Colleges & Campus News

UCF RESTORES Clinic Receives Grant to Develop New VR Software to Treat PTSD

Department of Defense invests $3 million to continue cutting-edge treatment

By Robert Wells |
October 1, 2018

a watercolor drawing of a solider caught between images of home and the war to symbolize PTSD symptoms

UCF's RESTORES Clinic has has become known nationally for its innovative PTSD treatment for veterans, active-duty military members, first responders and other victims of trauma such as sexual assault and mass shootings. (By Larry Moore)

A new $3 million grant from the Department of Defense will help the University of Central Florida’s RESTORES clinic develop its own virtual reality software to treat first responders, veterans, active duty personnel and civilians with post-traumatic stress disorder and other trauma-related disorders.

The clinic currently uses third-party software. However, the new grant will allow RESTORES to develop its own software to address a wider range of scenarios, such as those faced by first responders and survivors of mass shootings or sexual assault as well as situations veterans and active duty personnel face. The grant will also help test ways to increase the software’s effectiveness.

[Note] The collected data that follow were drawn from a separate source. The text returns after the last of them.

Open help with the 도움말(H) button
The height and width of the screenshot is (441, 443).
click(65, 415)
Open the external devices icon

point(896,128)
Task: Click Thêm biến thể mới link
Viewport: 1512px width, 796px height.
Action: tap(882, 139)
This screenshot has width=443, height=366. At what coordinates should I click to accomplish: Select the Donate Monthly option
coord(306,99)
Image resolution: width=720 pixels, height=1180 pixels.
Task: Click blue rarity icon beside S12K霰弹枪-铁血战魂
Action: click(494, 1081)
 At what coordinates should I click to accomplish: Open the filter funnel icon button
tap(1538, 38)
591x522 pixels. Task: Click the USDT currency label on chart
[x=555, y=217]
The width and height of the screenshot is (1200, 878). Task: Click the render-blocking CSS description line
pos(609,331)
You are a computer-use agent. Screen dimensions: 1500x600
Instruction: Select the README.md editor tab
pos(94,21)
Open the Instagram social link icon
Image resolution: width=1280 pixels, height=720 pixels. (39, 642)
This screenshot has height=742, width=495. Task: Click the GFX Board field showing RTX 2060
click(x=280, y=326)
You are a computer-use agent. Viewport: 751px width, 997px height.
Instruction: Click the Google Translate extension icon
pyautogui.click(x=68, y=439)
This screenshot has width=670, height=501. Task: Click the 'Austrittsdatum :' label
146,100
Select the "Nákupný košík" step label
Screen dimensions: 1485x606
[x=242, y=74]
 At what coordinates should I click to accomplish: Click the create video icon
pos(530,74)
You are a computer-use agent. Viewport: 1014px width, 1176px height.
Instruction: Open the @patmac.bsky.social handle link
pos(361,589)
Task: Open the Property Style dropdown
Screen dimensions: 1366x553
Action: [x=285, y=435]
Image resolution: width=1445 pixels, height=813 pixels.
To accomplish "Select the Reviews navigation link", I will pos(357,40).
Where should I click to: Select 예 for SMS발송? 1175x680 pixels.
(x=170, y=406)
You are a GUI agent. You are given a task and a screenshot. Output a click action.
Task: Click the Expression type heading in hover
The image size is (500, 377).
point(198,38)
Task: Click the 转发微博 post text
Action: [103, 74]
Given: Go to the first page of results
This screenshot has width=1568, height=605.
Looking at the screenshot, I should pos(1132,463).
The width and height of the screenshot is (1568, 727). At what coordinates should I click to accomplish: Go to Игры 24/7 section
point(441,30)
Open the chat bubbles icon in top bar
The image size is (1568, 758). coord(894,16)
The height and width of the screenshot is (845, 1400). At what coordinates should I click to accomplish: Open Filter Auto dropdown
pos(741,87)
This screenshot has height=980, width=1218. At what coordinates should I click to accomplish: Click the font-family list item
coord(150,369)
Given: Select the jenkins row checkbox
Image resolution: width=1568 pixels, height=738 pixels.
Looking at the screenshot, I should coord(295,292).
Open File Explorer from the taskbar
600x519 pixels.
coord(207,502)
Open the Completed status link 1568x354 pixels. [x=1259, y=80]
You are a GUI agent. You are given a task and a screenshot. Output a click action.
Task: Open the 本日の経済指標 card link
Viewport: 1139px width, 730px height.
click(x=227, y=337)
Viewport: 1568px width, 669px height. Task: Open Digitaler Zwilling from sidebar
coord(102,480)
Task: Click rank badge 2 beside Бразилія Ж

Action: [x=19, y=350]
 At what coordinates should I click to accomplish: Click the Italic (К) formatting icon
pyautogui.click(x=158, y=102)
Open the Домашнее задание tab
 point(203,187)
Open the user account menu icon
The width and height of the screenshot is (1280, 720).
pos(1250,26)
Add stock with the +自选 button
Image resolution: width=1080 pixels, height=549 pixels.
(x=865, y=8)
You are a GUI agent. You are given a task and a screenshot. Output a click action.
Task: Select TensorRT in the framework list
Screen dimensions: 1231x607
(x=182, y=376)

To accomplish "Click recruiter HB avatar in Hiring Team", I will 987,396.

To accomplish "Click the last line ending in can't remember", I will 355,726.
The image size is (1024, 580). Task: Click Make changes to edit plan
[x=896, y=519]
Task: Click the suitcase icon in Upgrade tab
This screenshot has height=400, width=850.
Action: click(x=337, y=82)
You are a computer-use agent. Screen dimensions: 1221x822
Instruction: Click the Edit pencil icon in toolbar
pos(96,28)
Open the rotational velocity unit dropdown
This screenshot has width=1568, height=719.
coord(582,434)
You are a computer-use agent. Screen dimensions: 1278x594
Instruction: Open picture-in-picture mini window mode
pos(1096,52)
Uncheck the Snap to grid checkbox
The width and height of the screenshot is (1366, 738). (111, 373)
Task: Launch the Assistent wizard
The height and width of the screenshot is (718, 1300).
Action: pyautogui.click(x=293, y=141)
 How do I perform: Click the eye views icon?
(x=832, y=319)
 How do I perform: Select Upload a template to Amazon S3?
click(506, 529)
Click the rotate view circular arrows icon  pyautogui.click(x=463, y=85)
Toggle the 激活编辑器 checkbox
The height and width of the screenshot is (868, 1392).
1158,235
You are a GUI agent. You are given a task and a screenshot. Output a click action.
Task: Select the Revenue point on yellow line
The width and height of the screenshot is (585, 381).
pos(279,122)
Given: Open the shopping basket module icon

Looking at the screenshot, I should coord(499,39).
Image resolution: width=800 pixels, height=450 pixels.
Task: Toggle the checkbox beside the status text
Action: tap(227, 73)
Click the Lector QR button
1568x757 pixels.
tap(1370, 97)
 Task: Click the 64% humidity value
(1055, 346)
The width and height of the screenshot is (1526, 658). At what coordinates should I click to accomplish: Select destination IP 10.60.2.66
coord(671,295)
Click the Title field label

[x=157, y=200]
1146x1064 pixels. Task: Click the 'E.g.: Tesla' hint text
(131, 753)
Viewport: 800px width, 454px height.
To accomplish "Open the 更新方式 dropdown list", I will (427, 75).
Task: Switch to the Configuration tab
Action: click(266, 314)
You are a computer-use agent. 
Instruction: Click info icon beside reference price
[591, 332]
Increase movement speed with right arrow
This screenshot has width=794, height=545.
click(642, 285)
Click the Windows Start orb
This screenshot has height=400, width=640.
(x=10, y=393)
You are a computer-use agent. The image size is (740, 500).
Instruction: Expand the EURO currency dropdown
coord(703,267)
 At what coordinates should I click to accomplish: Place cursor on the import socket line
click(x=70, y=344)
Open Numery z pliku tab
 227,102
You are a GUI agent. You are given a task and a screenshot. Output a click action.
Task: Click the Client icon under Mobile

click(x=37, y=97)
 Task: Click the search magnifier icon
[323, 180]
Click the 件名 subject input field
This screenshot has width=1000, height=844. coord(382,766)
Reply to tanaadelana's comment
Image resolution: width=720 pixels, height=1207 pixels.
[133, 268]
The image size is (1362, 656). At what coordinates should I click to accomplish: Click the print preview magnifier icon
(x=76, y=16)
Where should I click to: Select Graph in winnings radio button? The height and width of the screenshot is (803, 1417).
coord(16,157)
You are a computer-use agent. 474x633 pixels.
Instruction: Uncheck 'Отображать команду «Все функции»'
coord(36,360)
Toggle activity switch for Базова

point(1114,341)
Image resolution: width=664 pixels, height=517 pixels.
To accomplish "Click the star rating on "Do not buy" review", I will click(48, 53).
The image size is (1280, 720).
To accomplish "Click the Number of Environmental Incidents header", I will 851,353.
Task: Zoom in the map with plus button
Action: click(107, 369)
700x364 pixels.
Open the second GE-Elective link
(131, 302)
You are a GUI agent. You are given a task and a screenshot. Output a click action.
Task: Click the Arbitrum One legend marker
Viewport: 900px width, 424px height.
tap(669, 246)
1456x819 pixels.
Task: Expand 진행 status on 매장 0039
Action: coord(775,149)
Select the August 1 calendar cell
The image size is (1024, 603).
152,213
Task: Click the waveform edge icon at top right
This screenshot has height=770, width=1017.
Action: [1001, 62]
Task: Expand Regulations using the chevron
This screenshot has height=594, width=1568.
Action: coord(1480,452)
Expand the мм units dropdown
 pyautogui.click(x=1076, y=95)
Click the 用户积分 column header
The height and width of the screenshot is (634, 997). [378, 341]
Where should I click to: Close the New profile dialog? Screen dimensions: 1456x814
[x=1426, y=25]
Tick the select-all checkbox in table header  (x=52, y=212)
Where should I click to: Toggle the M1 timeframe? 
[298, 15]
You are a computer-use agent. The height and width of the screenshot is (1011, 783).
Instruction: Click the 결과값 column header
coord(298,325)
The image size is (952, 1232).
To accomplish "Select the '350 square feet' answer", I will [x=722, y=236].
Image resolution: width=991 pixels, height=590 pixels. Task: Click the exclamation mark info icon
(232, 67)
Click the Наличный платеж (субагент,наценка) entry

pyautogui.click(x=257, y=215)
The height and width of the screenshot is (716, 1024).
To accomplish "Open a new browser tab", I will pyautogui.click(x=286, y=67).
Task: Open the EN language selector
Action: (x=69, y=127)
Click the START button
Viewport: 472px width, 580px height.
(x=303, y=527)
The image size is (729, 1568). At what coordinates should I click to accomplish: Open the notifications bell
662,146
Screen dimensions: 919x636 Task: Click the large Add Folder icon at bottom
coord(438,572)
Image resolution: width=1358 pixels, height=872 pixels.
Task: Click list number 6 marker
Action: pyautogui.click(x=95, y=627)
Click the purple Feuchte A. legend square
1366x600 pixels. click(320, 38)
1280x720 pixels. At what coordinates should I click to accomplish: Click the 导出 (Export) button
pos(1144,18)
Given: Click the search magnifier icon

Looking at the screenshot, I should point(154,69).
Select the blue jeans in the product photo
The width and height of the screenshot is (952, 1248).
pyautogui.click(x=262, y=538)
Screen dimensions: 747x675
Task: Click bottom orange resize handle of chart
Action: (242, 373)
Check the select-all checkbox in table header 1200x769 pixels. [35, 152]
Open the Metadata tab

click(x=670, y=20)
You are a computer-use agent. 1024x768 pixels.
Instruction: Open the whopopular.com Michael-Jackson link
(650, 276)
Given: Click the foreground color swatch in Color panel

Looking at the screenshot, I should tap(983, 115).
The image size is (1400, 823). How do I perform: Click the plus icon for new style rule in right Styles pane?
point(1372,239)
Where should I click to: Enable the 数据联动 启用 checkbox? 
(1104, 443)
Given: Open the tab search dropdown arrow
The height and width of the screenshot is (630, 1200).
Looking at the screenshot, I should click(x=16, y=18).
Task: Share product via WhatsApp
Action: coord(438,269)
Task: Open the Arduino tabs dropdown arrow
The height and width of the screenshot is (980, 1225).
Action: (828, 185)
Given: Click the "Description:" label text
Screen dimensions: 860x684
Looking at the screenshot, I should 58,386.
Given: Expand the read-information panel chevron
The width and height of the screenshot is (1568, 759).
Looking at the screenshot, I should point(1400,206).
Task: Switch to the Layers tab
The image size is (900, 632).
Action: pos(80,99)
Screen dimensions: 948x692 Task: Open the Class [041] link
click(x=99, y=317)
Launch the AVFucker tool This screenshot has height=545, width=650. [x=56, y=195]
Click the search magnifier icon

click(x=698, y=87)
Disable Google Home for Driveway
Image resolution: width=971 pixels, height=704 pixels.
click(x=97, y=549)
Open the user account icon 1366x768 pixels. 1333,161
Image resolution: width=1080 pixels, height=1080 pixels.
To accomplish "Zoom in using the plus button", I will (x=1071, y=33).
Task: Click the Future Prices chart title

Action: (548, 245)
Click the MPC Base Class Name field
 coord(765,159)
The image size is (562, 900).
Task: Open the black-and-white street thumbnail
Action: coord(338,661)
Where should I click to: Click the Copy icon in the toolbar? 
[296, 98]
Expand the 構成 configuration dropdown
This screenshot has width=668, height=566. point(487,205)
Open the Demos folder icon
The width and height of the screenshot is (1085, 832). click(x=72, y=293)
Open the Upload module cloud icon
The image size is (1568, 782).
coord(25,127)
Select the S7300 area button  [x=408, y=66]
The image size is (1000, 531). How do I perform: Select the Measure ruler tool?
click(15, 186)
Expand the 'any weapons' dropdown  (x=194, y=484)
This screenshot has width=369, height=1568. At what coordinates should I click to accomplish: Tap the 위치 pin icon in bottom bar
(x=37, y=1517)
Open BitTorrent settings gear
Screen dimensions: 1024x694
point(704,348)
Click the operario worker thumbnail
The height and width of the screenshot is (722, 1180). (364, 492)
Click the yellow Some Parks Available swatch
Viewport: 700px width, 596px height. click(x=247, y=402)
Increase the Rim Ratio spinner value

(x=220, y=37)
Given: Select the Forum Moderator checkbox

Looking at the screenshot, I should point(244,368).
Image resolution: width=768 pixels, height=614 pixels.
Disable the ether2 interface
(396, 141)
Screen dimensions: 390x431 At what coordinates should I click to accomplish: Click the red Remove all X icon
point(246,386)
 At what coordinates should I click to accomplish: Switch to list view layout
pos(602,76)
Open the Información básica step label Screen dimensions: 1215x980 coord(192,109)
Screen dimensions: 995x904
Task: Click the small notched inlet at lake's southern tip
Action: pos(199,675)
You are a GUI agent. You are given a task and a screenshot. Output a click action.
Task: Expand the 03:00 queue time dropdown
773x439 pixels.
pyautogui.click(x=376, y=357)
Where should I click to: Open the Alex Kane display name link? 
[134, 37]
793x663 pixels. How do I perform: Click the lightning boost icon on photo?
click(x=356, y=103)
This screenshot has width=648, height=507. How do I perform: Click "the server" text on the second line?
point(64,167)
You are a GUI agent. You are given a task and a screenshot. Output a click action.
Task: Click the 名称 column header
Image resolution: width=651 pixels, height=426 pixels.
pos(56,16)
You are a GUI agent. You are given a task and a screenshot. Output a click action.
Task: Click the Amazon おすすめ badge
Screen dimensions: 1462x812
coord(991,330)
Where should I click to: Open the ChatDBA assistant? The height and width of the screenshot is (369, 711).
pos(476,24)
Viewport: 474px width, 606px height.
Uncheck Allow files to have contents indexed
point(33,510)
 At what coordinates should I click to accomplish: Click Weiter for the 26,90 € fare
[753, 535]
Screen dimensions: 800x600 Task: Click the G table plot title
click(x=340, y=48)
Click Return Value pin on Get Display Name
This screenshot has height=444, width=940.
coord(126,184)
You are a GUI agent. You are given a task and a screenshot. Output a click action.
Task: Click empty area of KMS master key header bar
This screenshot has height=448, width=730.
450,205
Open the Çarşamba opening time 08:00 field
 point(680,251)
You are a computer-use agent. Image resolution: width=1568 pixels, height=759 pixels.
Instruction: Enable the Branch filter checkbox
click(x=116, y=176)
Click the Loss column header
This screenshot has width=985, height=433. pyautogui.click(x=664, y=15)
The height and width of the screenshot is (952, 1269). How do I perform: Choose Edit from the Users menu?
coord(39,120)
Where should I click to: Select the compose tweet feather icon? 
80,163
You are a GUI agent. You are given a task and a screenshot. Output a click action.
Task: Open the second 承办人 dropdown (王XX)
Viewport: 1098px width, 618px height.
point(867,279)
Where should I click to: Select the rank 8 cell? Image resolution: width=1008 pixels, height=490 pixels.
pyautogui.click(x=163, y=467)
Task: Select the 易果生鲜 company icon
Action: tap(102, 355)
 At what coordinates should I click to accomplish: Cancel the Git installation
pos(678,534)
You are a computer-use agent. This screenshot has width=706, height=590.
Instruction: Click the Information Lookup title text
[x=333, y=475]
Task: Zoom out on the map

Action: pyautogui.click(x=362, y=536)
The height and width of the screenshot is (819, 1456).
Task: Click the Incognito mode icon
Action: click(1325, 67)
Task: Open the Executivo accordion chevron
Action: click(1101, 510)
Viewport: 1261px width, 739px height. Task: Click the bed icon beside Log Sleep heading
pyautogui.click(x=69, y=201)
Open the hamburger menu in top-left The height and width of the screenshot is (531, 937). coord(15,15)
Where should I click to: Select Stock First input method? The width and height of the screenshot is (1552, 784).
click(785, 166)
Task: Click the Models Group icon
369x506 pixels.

“We are honored that the Department of Defense has recognized the success of our treatment program and continues to entrust us with funding that allows us to provide cutting-edge treatment based on rigorous clinical science,” says Deborah Beidel, director of the RESTORES clinic.

RESTORES began in 2010 with the purpose of treating veterans and active-duty military personnel with combat-related PTSD. After the Pulse night club shooting, services expanded to include first responders and survivors of mass shootings.  Since opening, it has treated more than 450 combat veterans and first responders.

In September 2018, the PTSD clinic at UCF RESTORES became known as the Rosengren Trauma Clinic, after a generous donation from Julia and Jim Rosengren ’81, whose son benefited from the clinic’s treatments.

Results have shown that 66 percent of combat veterans and 73 percent of first responders no longer met the clinical definition of PTSD after treatment.

RESTORES’ PTSD treatment includes a three-week program that combines virtual reality and group therapy sessions on guilt, anger, resocialization, insomnia and more. The virtual reality sessions expose patients to videos of scenes of traumatic situations, such as war, and couple these images with the sounds of gunfire and explosions along with the smells of smoke and gunfire.

The idea is that exposing patients to the traumatic experiences will help reduce their stress about them.

RESTORES is located in the psychology building on UCF’s main campus in Orlando, and it also has a recently opened Brevard PTSD Clinic located in the UCF Cocoa building on the Eastern Florida State College campus. The treatment program currently provides treatment at no cost to Florida residents. The program has been awarded more than $10 million worth of grants in the past few years.

Beidel received her Ph.D. and M.S. in psychology and M.Ed. in rehabilitation counseling from the University of Pittsburgh and her B.A. in psychology from Pennsylvania State University. She has been with UCF since 2007.